## A run of listing entries:
## start
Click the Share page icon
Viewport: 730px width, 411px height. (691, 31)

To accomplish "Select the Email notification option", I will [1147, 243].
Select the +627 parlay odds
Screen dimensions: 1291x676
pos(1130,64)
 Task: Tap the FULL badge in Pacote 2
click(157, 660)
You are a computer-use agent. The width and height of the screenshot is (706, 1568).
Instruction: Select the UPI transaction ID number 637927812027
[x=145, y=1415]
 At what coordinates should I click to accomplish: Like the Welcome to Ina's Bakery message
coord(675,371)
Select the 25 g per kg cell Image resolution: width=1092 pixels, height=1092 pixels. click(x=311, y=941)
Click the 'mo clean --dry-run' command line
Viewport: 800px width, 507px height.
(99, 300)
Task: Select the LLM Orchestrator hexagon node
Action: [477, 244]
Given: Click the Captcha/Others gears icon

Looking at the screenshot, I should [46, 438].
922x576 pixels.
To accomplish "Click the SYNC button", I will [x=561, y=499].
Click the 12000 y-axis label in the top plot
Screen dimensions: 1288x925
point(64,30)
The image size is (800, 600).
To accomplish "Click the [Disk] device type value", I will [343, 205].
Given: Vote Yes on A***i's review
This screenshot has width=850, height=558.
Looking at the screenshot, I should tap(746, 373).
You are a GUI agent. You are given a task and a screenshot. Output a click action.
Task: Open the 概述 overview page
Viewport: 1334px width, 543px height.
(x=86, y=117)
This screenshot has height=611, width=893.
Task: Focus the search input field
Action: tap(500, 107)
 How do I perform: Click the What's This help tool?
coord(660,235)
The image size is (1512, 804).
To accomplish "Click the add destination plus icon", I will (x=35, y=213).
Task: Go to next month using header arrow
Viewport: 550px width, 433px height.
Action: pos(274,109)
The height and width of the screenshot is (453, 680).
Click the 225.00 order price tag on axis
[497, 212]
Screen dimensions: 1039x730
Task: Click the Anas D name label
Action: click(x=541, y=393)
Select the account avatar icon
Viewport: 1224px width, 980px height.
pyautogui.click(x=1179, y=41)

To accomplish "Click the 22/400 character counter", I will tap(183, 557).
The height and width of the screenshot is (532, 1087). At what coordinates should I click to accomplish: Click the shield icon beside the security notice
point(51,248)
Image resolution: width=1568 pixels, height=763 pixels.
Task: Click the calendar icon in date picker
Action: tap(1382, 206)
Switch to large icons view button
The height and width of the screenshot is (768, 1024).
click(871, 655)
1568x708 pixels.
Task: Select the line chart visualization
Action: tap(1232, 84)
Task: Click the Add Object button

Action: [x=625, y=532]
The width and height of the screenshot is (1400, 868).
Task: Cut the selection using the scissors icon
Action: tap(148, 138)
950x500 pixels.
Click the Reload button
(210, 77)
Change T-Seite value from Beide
## end
Show every line of the listing above that contains the string "size", treating uppercase and lowercase as distinct.

The image size is (800, 600).
The image size is (1512, 804).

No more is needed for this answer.